Paul est agaçant. Paul réussit tout ce qu'il entreprend. Paul a un boulot en or, une femme photogénique, deux enfants blonds souriants, de solides amis et une réputation impeccable. Paul fait son jogging au petit matin, passe une chemise blanche immaculée et amidonnée, s'occupe ensuite de ses enfants qu'il emmène à l'école, range son impeccable Audi à sa place de parking du bureau, salue amicalement les secrétaires de l'étage, et s'assied enfin devant sa table de travail bien rangée, pour une intense et riche journée de travail.

Paul n'est que la somme des clichés américains du bonheur et de la réussite, ce qui devrait en faire le plus détestable des hommes. Mais le plus agaçant dans cette histoire, c'est que ce type est réellement sympathique.

Par exemple, on ne lui connaît aucune affaire sentimentale extra-conjugale; il file même le parfait amour avec Samantha, sa femme d'origine anglaise. Samantha parle un français exquis, inculqué par un père diplomate de Sa Majesté, à haute dose de collèges privés et de visites sur le continent pendant les vacances d'été. Samantha a toujours joué au tennis, élégamment, sans jamais transpirer, tout en ne laissant aucune chance de victoire à ses adversaires. Mais Samantha n'humilie jamais ses infortunées camarades de jeu. Ces dernières apprécient au contraire chaque instant passé avec elle, louent sa simplicité et sa gentillesse, son sens de l'accueil et sa disponibilité. Samantha est évidemment ravissante, de légères tâches de rousseur donnant un brin d'exotisme à sa beauté très classique. Sa silhouette ne porte aucune séquelle de ses deux maternités, ni d'ailleurs du temps qui passe. Elle a le teint constamment halé, et les jambes parfaitement épilées.

Des amis communs m'ont un jour raconté leur randonnée de plusieurs jours dans les Pyrénées, avec Paul, Samantha et leurs enfants. Après une nuit de violents orages, ce qui peut arriver en plein été dans ces contrées reculées, nos amis sont finalement sortis au petit matin perclus de leur tente détrempée, l'oeil sombre des mauvais jours, la barbe dense et irritante des gens qui ont trop veillé. Quelle ne fût pas leur surprise de voir Samantha, un grand sourire engageant, leur annoncer que le pain grillé était prêt pour le petit-déjeuner.

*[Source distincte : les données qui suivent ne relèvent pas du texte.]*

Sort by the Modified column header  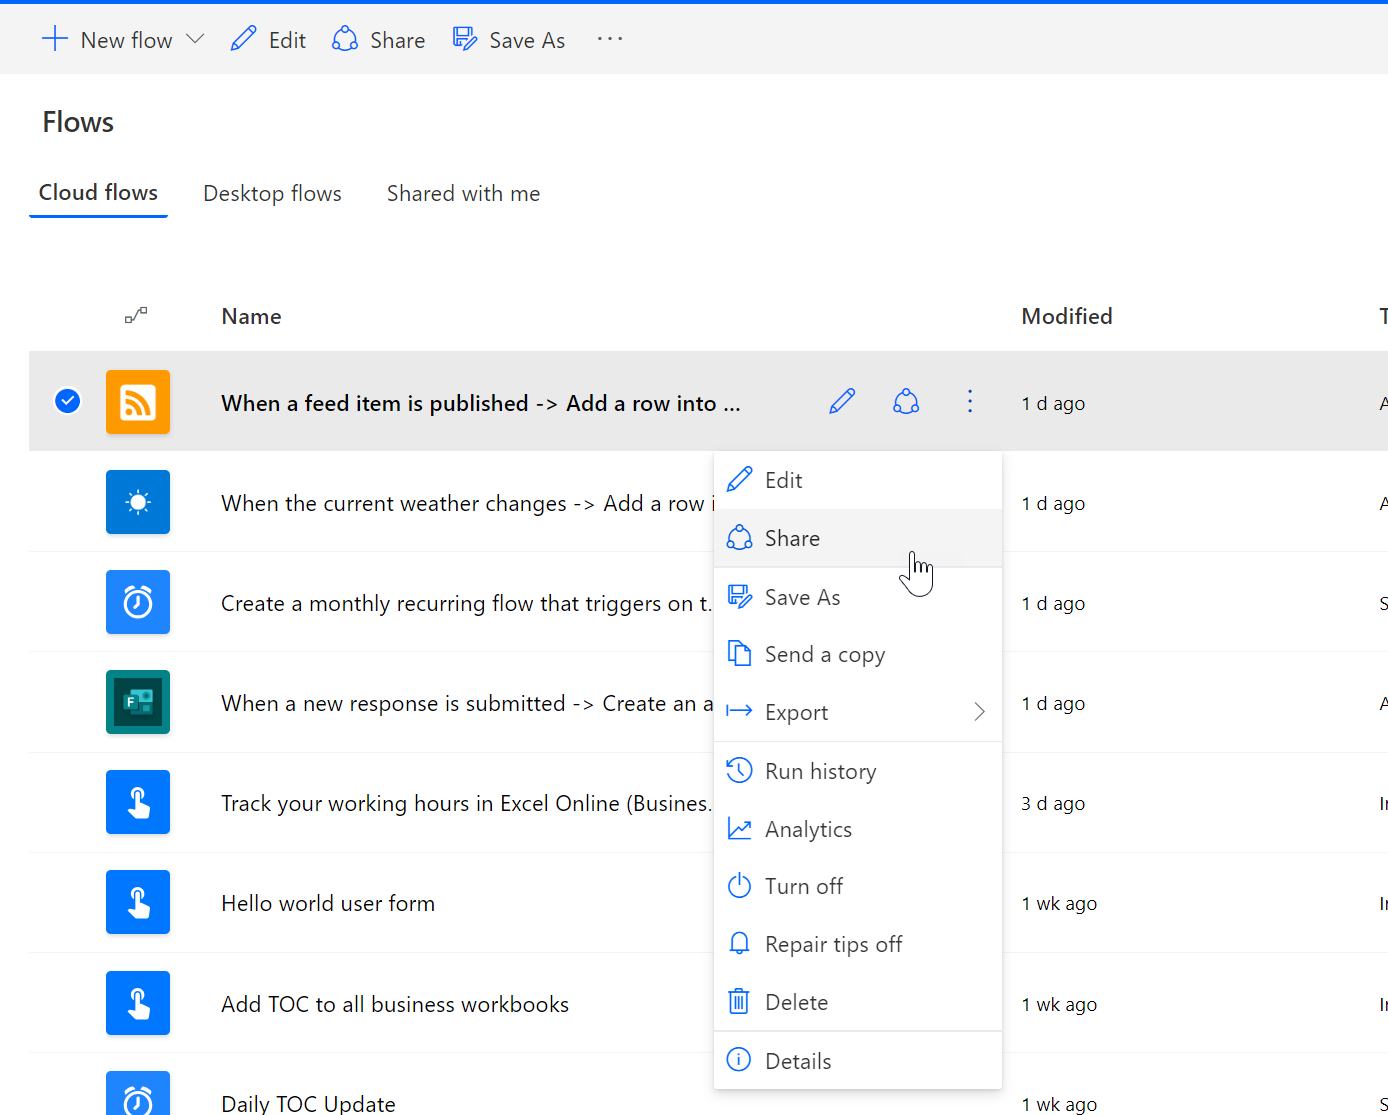(1066, 316)
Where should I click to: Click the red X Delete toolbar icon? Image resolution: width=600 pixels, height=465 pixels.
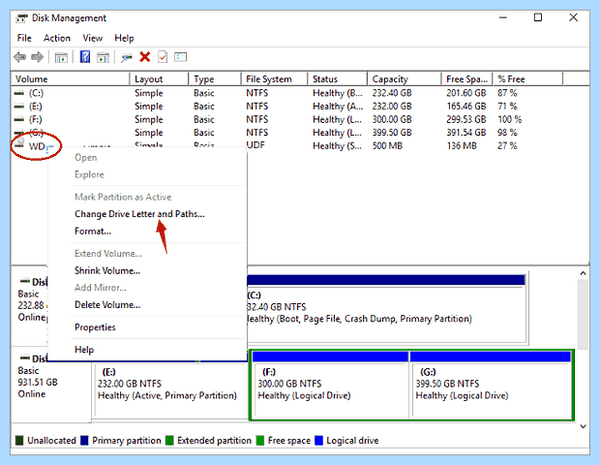(145, 57)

Paul était assis 2 pas plus loin, sa chemise propre portant la trace du repassage rigoureux imposé lors du pliage, les enfants buvant leur breuvage dans de larges bols de couleur jaune. Pas la moindre trace de boue sur les habits, équipements et même chaussures. Depuis cet épisode, nos amis appellent Paul et Samantha la famille Ricorée.